Courtesy of The Ethics Project

Nine African-American fathers, each from different backgrounds, spoke Tuesday about their experiences with police harassment, their fears for their children and their hopes for a stronger community.

The Father-2-Father panel at Greater St. Mark Family Church in Dellwood included educators, businessmen, clergy leaders and law enforcement officials.

Ferguson resident and panelist Charles Henson, said he attended because a father to father, man to man conversation is needed.

“I think we have some opportunity and some responsibilities that we have not done well at," he said. “I think our communities need us and I think a wholesome conversations among people of color about this is certainly important.”

Many panelist shared stories about conversations with their fathers and their children about interacting with police.

Very personal experiences

Alfred Long Sr. of Jacob’s Ladder Ministries told the audience about growing up in Chicago as neighborhoods began to desegregate. As a child, he rode a bike through an affluent white neighborhood nearby, where he had recently moved.

“Grown folks came out of their house and screamed, 'Get out of here, niggers!' And I can still visualize that hate,” he said. “And then there were cars that made sure we got out. I didn't know how to internalize that and I was like, 'What's wrong with me? Why can't I go to these certain places?' So, I grew up angry.”

His father told him to control that anger near authority, including police. Later, he passed that advice along to his own son.

While many panelist shared stories of altering their behavior to avoid harassment, some argued that blacks should not have to act differently to be treated fairly by law enforcement.

Mixed feelings about having 'the talk'

Hearing a variety of viewpoints is something Mark Albrecht was thankful for. Albrecht, one of several white fathers in the audience, said he felt like he had to come.

“I know how important it is to listen to stories of others and honor their stories," he said.
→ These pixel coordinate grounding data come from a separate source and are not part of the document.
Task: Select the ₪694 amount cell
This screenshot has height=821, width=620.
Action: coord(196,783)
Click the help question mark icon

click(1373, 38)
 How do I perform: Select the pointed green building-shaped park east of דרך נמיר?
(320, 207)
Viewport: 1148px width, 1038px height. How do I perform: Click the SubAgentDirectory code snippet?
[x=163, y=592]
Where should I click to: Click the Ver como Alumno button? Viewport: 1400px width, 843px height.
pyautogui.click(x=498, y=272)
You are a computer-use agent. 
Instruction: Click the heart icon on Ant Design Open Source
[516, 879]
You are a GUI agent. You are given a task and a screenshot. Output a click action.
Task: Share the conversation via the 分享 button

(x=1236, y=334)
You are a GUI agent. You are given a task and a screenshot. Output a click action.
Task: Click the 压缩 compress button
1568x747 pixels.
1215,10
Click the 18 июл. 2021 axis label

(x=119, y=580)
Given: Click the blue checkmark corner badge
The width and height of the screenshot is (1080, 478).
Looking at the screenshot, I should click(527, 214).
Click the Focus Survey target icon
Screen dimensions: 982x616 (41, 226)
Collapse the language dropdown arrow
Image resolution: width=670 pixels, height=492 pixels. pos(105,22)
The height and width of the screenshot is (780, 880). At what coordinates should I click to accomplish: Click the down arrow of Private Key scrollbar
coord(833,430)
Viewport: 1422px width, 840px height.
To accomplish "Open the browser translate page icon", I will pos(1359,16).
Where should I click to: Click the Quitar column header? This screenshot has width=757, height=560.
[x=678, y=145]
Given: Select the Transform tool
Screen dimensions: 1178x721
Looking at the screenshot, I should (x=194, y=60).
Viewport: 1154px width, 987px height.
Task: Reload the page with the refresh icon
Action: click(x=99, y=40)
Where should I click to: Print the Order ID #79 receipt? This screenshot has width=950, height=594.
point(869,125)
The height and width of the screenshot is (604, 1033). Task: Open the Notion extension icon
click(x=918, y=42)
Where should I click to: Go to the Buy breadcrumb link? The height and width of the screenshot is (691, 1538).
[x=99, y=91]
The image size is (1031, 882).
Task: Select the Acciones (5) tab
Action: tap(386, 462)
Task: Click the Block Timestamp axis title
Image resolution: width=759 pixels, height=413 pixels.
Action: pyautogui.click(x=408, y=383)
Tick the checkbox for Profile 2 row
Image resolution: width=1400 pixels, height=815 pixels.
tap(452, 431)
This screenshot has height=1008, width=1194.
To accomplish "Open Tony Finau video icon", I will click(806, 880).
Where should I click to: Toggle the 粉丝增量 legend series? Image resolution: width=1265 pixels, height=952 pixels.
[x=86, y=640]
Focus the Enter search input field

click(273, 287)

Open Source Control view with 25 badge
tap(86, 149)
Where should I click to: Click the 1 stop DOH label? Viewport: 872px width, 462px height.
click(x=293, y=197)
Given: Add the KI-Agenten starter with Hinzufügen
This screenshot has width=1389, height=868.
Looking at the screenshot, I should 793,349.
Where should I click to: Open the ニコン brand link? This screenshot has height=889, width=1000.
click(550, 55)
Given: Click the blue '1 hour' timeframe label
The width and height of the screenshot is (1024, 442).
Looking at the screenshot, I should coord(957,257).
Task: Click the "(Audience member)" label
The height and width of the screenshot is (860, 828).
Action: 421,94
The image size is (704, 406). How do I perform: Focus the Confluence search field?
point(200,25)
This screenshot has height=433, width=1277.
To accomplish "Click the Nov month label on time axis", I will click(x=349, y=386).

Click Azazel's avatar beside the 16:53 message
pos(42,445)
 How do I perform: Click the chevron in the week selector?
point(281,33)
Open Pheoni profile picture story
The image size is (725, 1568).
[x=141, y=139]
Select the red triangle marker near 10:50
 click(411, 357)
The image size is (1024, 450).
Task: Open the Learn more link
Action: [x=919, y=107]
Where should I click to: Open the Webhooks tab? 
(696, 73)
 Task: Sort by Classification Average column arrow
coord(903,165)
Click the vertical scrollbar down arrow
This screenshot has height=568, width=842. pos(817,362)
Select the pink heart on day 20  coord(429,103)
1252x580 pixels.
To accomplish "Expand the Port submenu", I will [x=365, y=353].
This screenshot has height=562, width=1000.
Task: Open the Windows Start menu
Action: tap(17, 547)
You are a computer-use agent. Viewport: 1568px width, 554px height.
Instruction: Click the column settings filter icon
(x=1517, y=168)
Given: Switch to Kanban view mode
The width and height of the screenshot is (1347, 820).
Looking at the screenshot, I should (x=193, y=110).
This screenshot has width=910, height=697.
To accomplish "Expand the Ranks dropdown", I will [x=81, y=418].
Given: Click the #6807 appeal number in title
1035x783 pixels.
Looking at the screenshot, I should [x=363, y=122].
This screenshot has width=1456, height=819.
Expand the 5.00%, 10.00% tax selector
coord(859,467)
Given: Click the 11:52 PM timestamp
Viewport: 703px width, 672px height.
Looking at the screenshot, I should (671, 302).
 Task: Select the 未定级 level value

Albrecht grew up in St. Louis County, where he said he was in denial about his white privilege. As he started to build relationships with diverse communities, he grew to understand privilege and became an ally for minority communities.    

Now, Albrecht is the father to a 10-year-old black boy. Albrecht said he dreaded talking with his son about race.

“Pastor Traci Blackmon and I were in a leadership program a couple years ago together and we were on our first retreat,” he said. “I remember sitting down on the couch with Traci and telling her how scared I was to have that conversation with my black son.”

It’s a conversation he finally had a few weeks after Michael Brown’s death.  

"I sat him down at the table after school and asked if he had questions. And I listened and then I felt the need to explain to him that I don't want him to think that all police officers are bad, but police officers represent the larger population,” said Albrecht. “They are people, too, and they are capable of making mistakes as well and that I don’t want him to hate police officers, but I do feel that he needs to be on alert because of the color of his skin.”

Albrecht said he hopes that last night's conversation continues and that the community can work toward solutions, so that future fathers won’t have to have the same conversation he had with his son.